What are the benefits of bone broth?

Croatian families have been consuming bone broth for-Ever. Typically, if you enter a Croatian home on a Saturday morning you will smell ‘goveda juha” (beef broth) slowing simmering on the stove top. When I was a young girl I remember my Mother telling me the importance of juha, but I quickly dismissed her and thought this flavoured water was boring.

Of course, it wasn’t unlit I noticed a trend in the food blog scene that I found myself leaning in and listening. Turns out there’s a lot of health benefits and nutrients in the bones and tissues of the animals that make up a tasty broth.

According to Medical News Today, bones themselves are rich in vitamins and nutrients like calcium. magnesium and phosphorous. Also, brewing the connective tissue’s into bone broth provides the body with natural compounds from the cartilage. Cooking collagen turns it to gelatin which provides the body with amino acids, which are the building blocks of proteins.

The Canadian Digestive Health Foundation, states that bone broth is great for gut health. The nutrients in bone broth, collagen, glycine and glutamine, have all been shown to sooth gut irritation and inflammation.

Traveling to Croatia, especially the countryside you will find Juha on most menus. It’s a great way to start your meal as it has a low glycemic index, which helps to control blood pressure and insulin. Plus, it gives your skin a beautiful glow and your body a burst of energy. Simply request bone broth without noddles for a lowcarb or gluten free option.

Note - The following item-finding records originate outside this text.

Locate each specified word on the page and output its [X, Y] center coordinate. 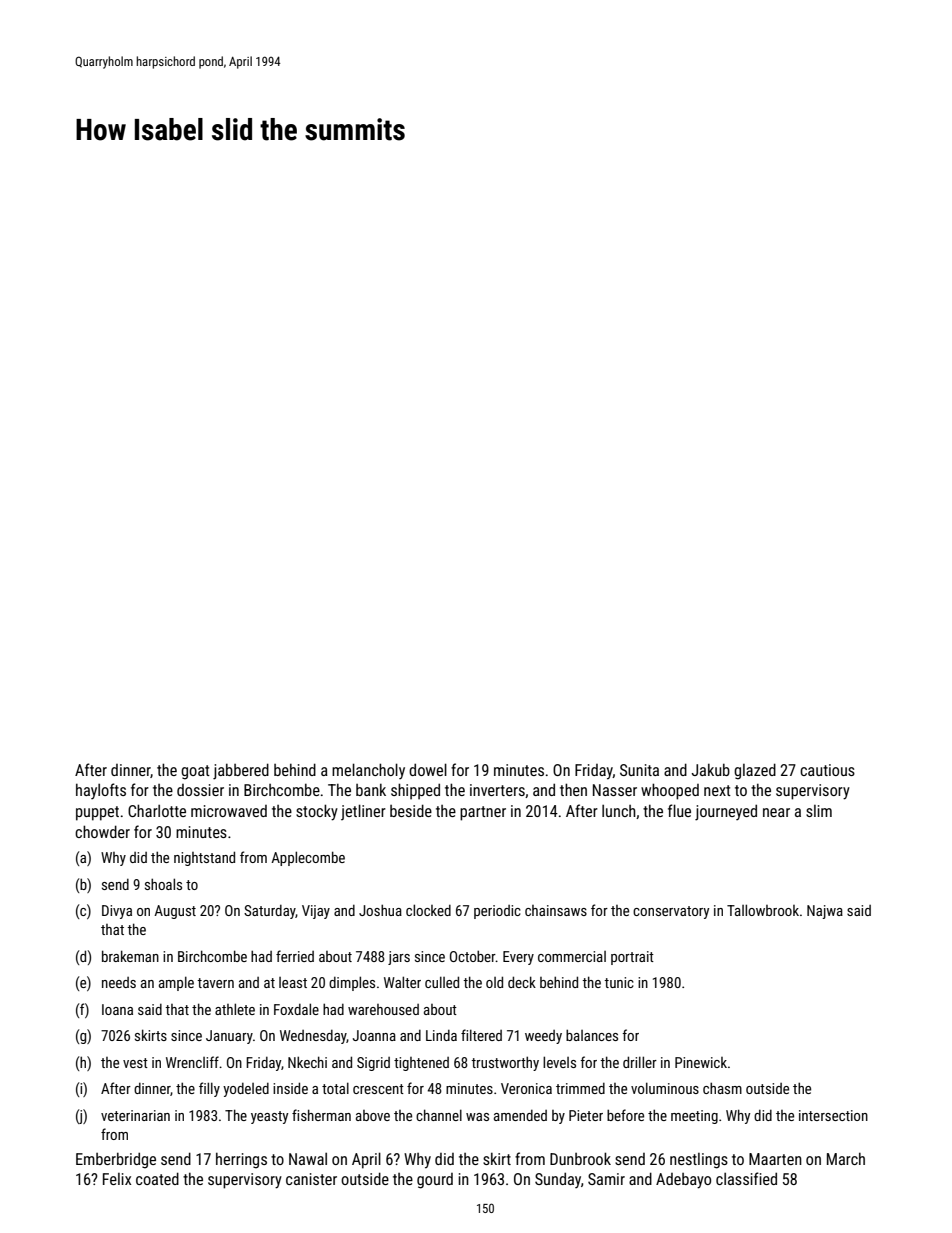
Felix [117, 1179]
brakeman [130, 956]
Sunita [639, 770]
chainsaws [556, 910]
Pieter [586, 1115]
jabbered [241, 771]
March [846, 1158]
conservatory [671, 912]
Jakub [710, 769]
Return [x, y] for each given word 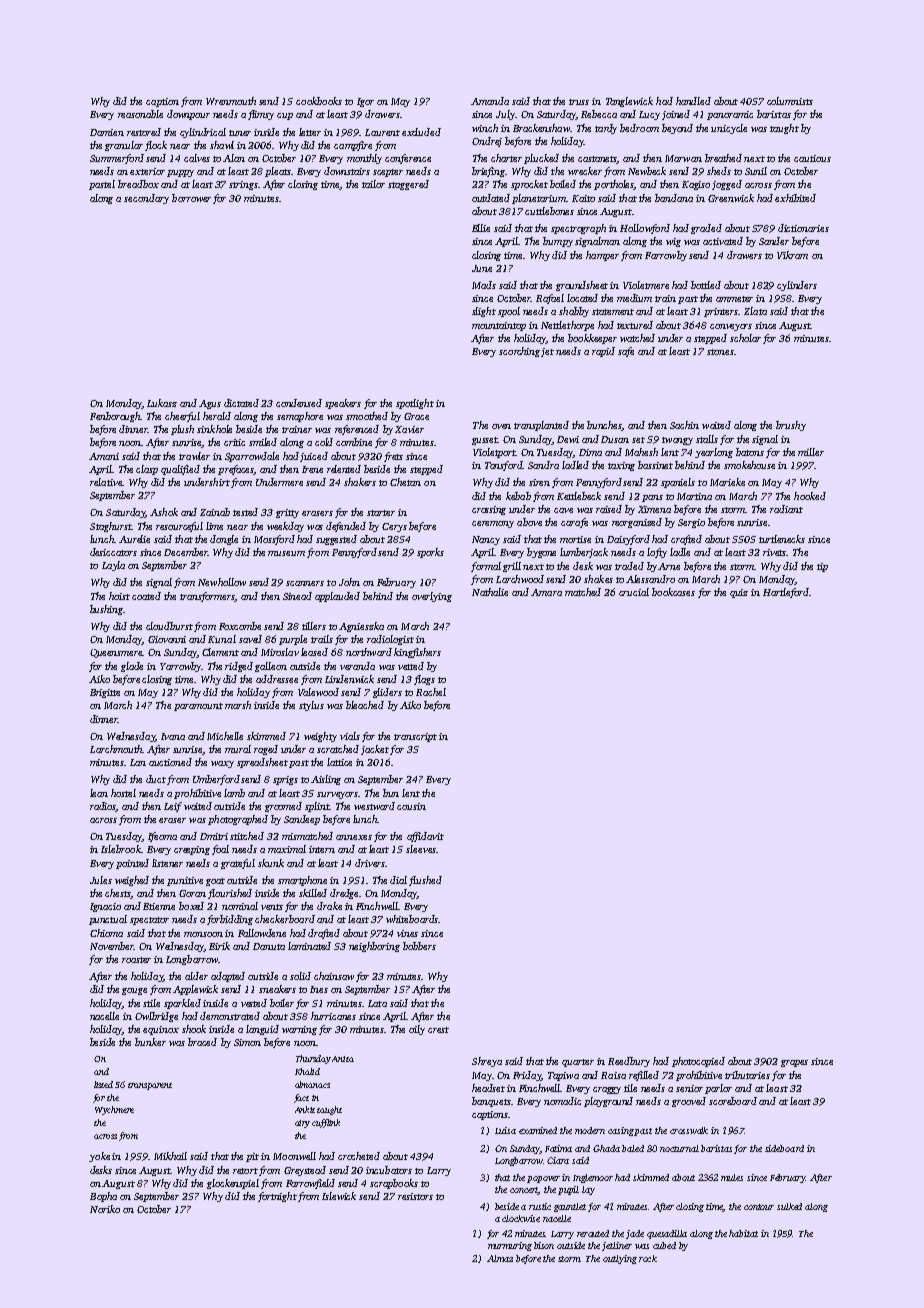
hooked [810, 496]
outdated [491, 198]
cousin [411, 806]
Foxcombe [240, 626]
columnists [790, 101]
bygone [541, 553]
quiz [739, 593]
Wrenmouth [231, 101]
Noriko [105, 1209]
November [112, 946]
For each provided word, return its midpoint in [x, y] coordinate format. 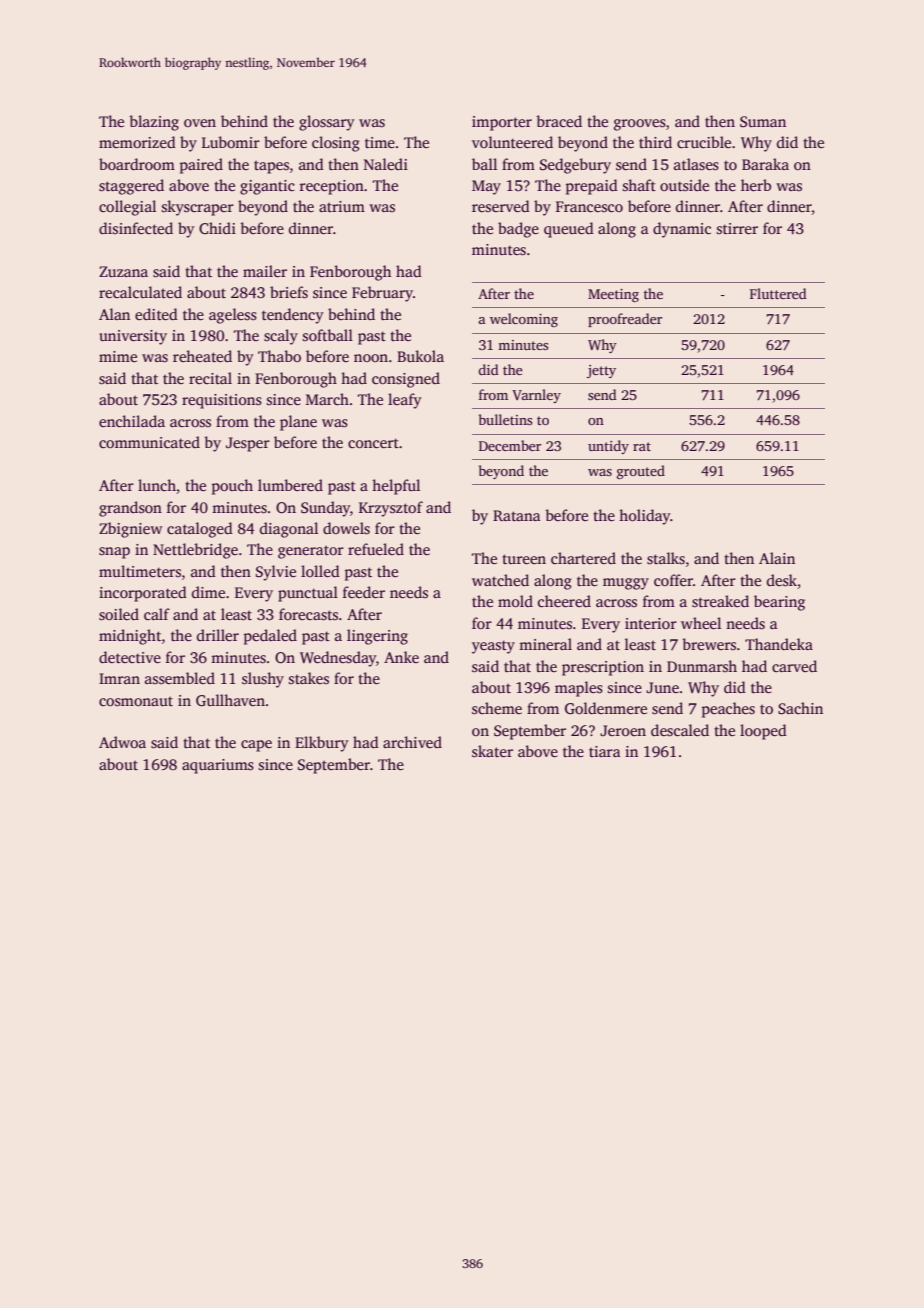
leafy [405, 401]
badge [518, 230]
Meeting [613, 295]
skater [492, 751]
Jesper [248, 444]
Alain [777, 558]
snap [114, 553]
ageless [233, 316]
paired [201, 166]
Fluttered [778, 293]
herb [756, 185]
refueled [376, 549]
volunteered [512, 142]
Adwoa [122, 742]
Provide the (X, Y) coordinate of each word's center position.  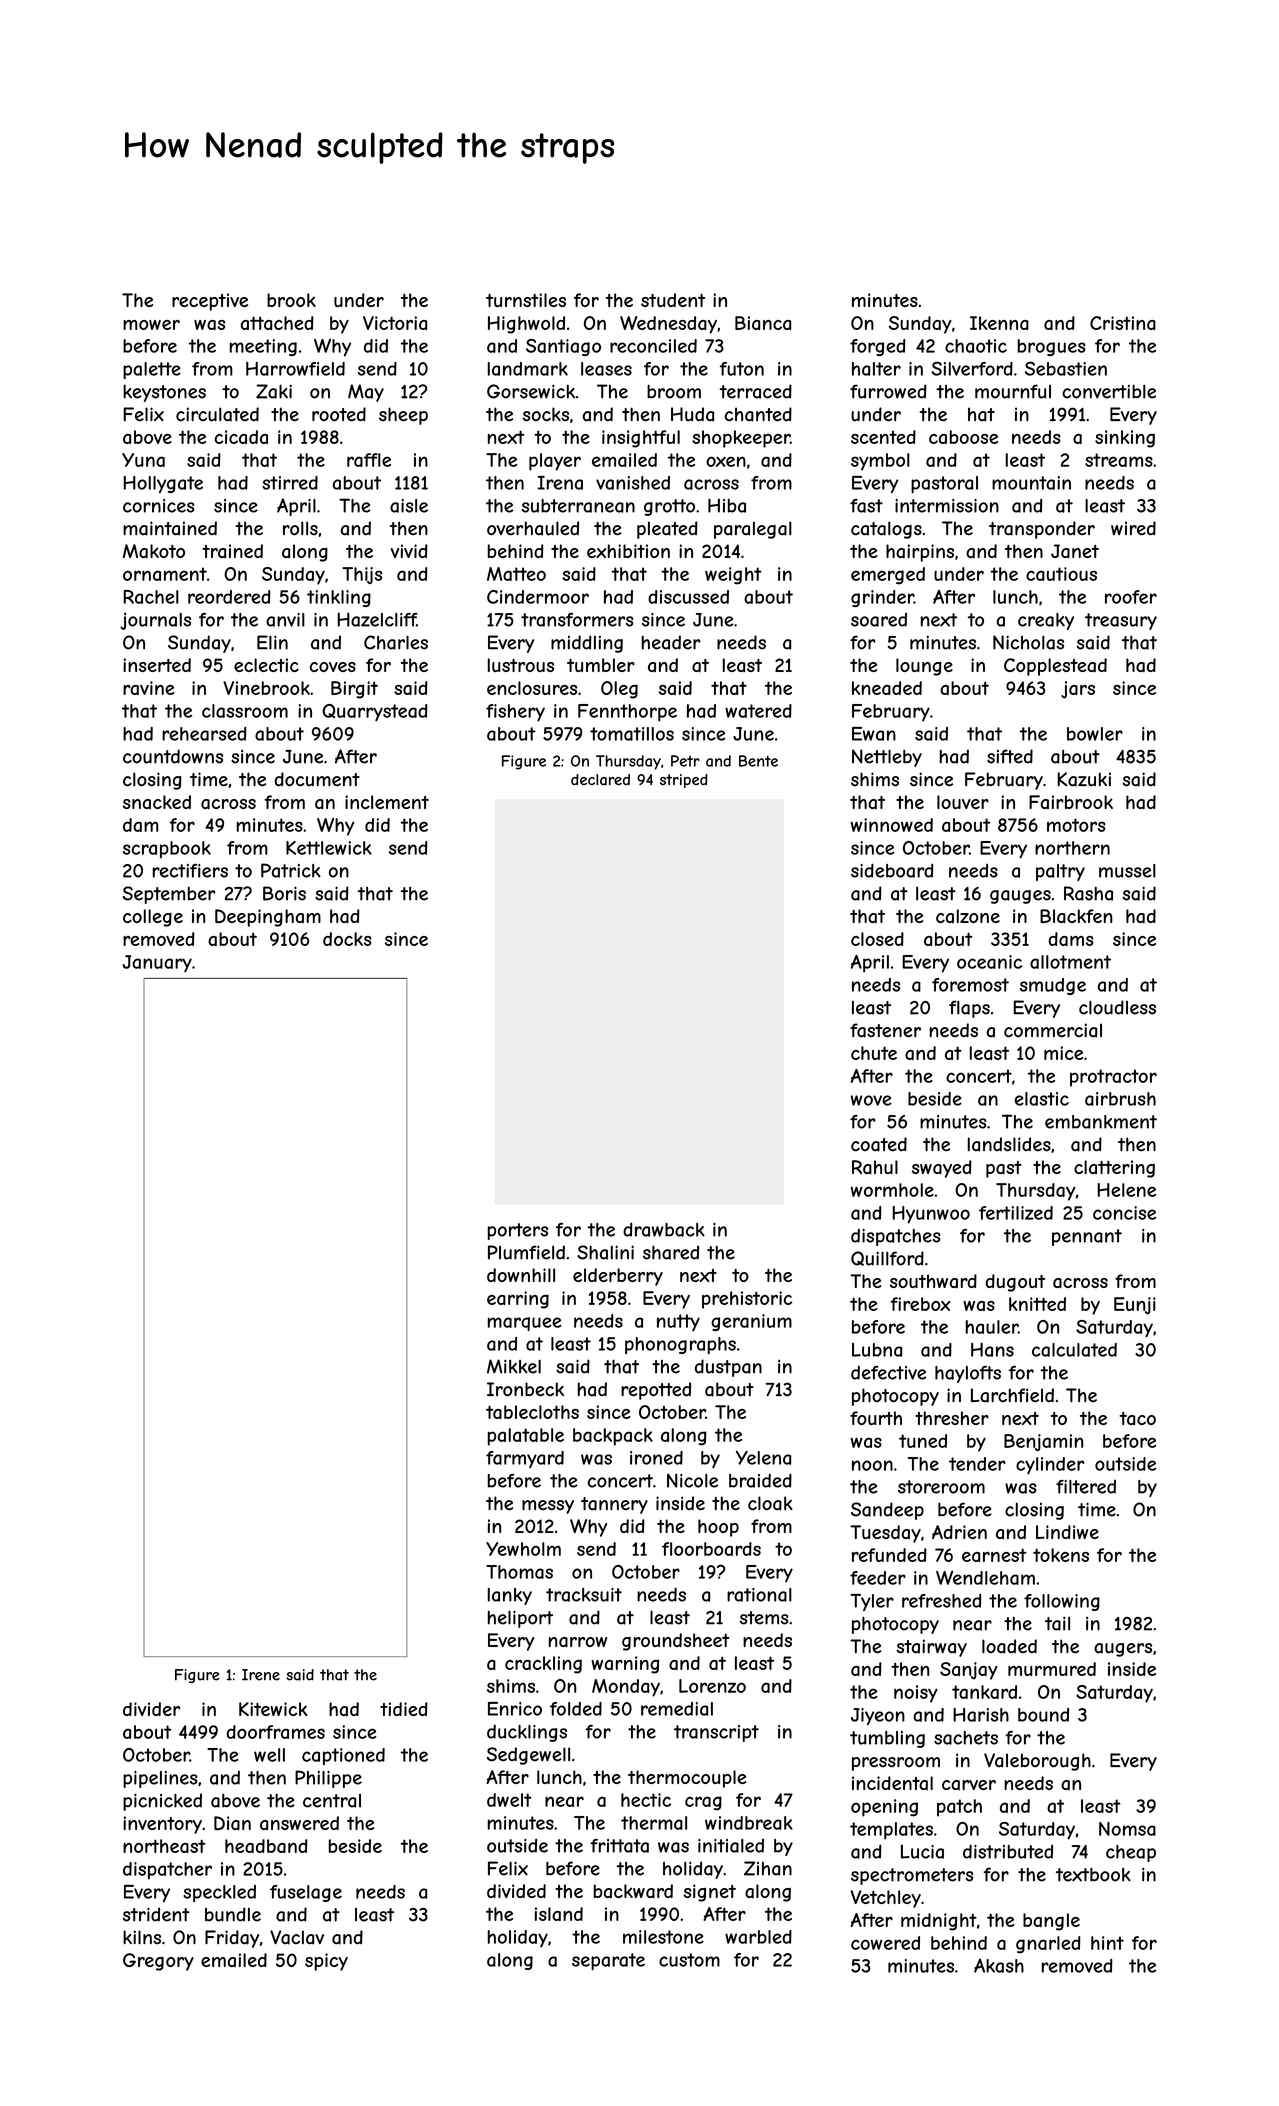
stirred (290, 483)
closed (877, 939)
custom (689, 1960)
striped (684, 781)
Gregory (158, 1962)
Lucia (922, 1851)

So if you’re traveling to Croatia this summer remember to “Ladle Up” on the Juha-aka Liquid Gold- your gut and skin will thank you.

Croatian Blackened Cod

How to make a traditional Croatian fish dish as a low carb version? Come and see….

In Croatia, cod is known as “Bakalar” and is usually served at Christmas as a hearty stew with potatoes. I decided to make this Croatian delicacy into a low-carb gluten free option and enjoy around the pool this summer. Cod is an easy and delicious fish to prepare. I decided to make it into a one sheet pan meal for easy prep and clean up. This dish is perfect for any night of the week. I added some radishes and broccoli along with lemon slices to make the dish pop.

Here is the recipe

Ingredients

2 pieces of Cod about 15 ounces or about 1 pound

4 tablespoons of extra virgin olive oil

3 tablespoons of your favourite cajun seasoning

1 lemon cut into think slices

4 radishes cut in half

1 head of broccoli

Salt/Pepper

THE PREPARATION: SO EASY

Directions

Set the oven on to 400 F

  1. Clean and cut broccoli, and radishes. Lay the vegetables evenly on the sheet pan. Drizzle with two tablespoons of olive oil. Making sure to coat all the vegetables and season with salt.

  2. Clean fish and pat dry with paper towel. Season with cajun spice. Rub two tablespoons olive oil onto the fish and set evenly on the sheet pan next to the vegetables.

  3. Add the lemon wedges.

  4. Back in oven for 15 minutes.

Serve

Remove sheet pan from the oven and place on nice tray. Remember to add charred lemon wedges and enjoy.